▶ **Excerpt to read**:
──────────

Engagement Story



How Timmy & Megan got engaged.


I am taking a required graduate course for my MFA in Film and Video at Columbia College Chicago: Documentary I.  The film I make, Bob Seger Rocks, the story of my cousin, Luke Casey, becomes a much better film than I could have ever imagined.  It goes on to win awards in multiple film festivals.  IT also garners the attention of a certain big company.  Little did I know, it would help me with my love life . . .

SUMMER 2009.

I’ve taken an internship with Josephson Entertainment in Los Angeles for two months.  Patrick and I are doing We Have An Uncle Dick shows and I’m progressing my career.  However, this is also the longest I’ve ever spent away from Megan.  It’s also when the seed is planted in my head – if I miss this girl this much, maybe she’s the one . . .

MARCH 2010

In no little part to my friend DANIELLE UHLARIK, Bob Seger Rocks is asked to be part of YouTube’s Screening Room, YouTube’s Professionally Curated Film Site.  Danielle really worked hard to get this to happen.  With the contract also comes a sizable payment.  And with this payment, I am reminded of how much I have thought about proposing to Megan.  Money is no longer an excuse.  I can finally afford a real ring.  However, I am still in some denial about my feelings . . . that is until —

APRIL 24th 2010

— I go home for Spring Break and have dinner and drinks with two, dear old friends: JULIE KOTSIOPULOS (now Hernandez) and LANA BRORERMANN (now LeGrand).  These two fine ladies were camp councilors with me at Camp Foster YMCA in Spirit Lake, IA – Lake Okoboji for your soccer nuts and those of you who watched the first season of The X-Files.  I get a little drunk and let it slip that I’m thinking of asking Megan to marry me.  Well, now it’s in the open.  Once you say it, it becomes truth — now Lana and Julie have become de-facto conspirators in the proposal process.  They both had worked at Boreshiems in Omaha – a fancy schmancy jewelry store.  The perfect place to buy a ring.  Now, the ball is set in motion.  As soon as I get the YouTube money, I’m set.

JUNE 16th, 2010

Megan and I move in together,  Oooooohhhhh, It’s getting serious!  I thought I would have proposed before we moved in together but . . .


The money was supposed to arrive in June.  Where is it?  Crap.  Postponement.

FALL 2010

Oh my god!  Where is the money?  YouTube, come on!  If I were a utility company, you’d be in collections now.  Danielle is doing her best to help, but she no longer works for the company, so I’m on my own.

──────────

▶ **Material**:
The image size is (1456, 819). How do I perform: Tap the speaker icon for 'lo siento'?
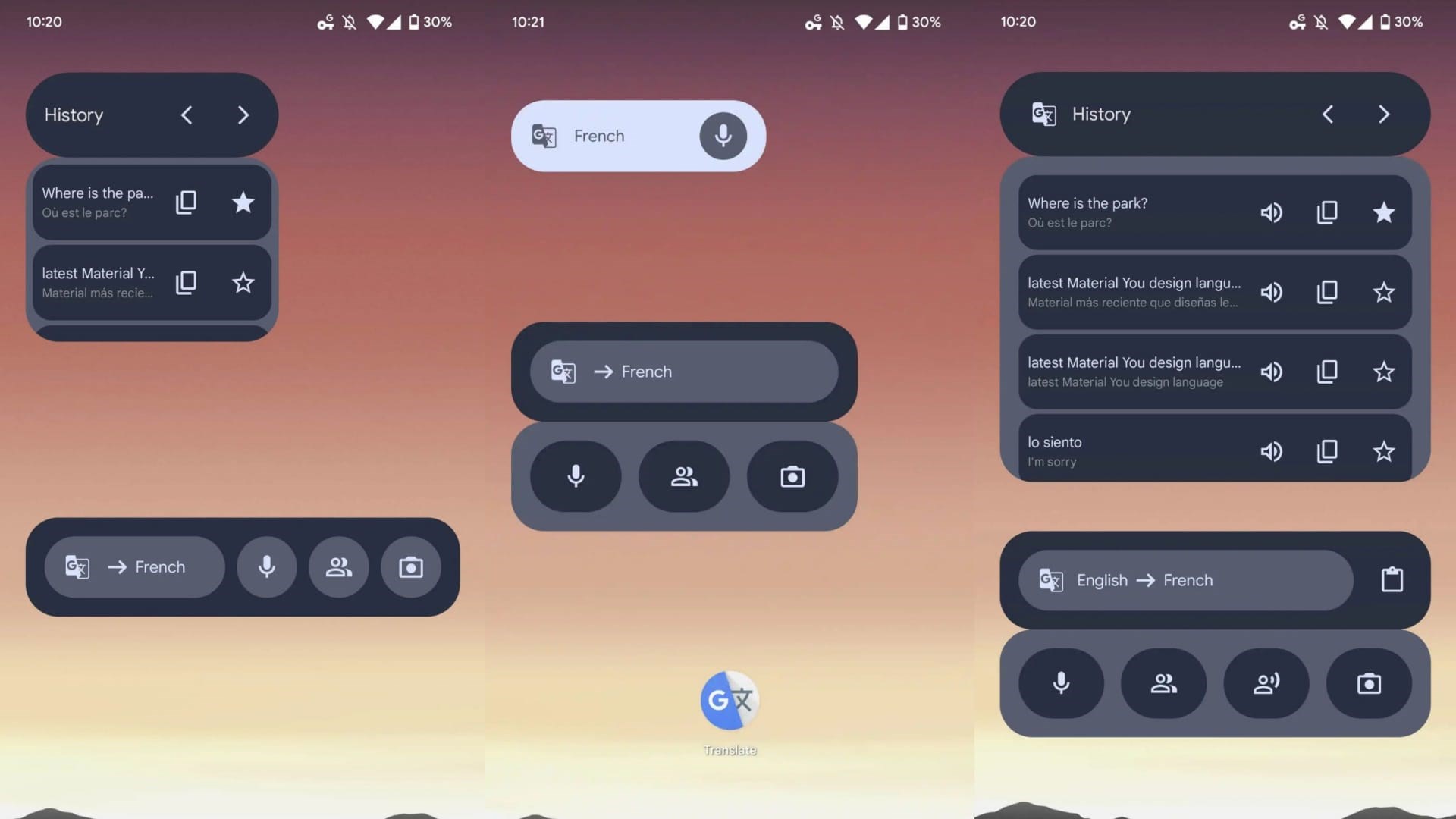(x=1271, y=452)
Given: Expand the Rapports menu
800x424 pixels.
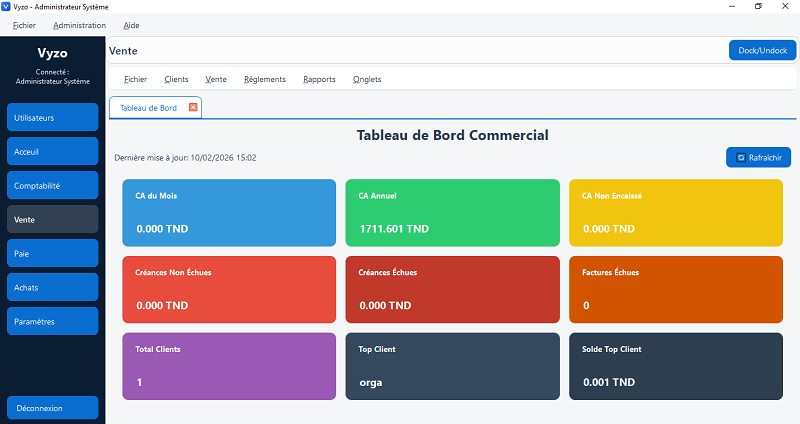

──────────

▶ **Set exercise 1**: In the engagement story, what is the title of the film about the cousin, Luke Casey?
▶ **Set exercise 2**: Write out the engagement story word for word from "Engagement Story" to "love life . . .".

▶ **Expected output 1**: Bob Seger Rocks

▶ **Expected output 2**:
Engagement Story



How Timmy & Megan got engaged.


I am taking a required graduate course for my MFA in Film and Video at Columbia College Chicago: Documentary I.  The film I make, Bob Seger Rocks, the story of my cousin, Luke Casey, becomes a much better film than I could have ever imagined.  It goes on to win awards in multiple film festivals.  IT also garners the attention of a certain big company.  Little did I know, it would help me with my love life . . .